*WORK TASK*: Everything below from the line with "The width and height of the screenshot is (546, 371)." through the line with "the 6M chart" should be copied exactly, and nothing else; leave out the pictures.

*DATA EXTRACTS*:

Content starts

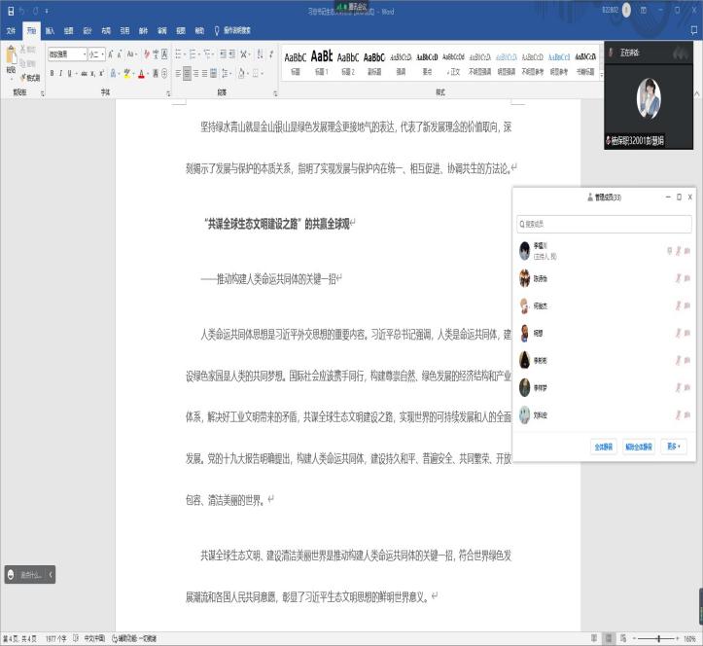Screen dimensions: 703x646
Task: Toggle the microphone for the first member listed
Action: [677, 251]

Content ends
Content starts

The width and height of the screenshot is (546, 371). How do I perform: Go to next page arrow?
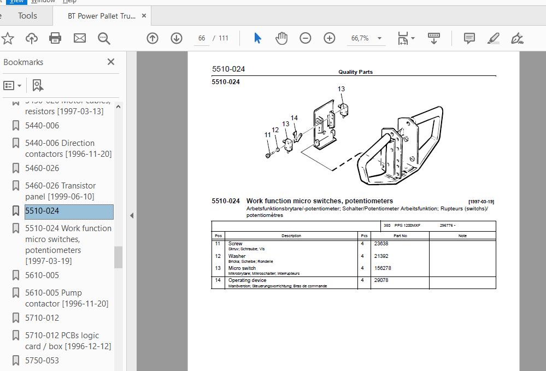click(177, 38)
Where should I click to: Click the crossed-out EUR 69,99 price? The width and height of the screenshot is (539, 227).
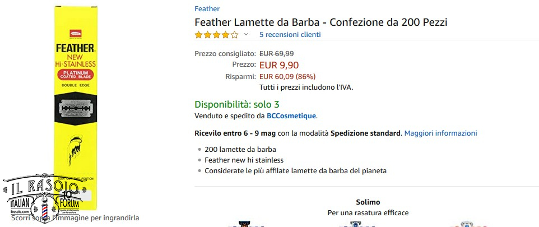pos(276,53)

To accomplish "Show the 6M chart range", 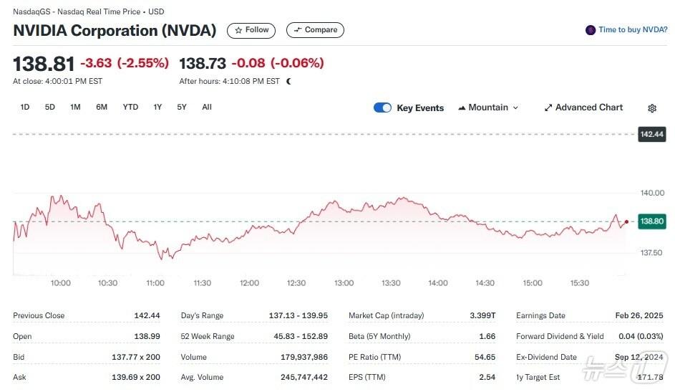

Content ends

*COMPLETED EXERCISE*:
The width and height of the screenshot is (546, 371). How do I perform: Go to next page arrow?
click(177, 38)
Where should I click to: Click the crossed-out EUR 69,99 price? The width and height of the screenshot is (539, 227).
pos(276,53)

To accomplish "Show the 6M chart range", 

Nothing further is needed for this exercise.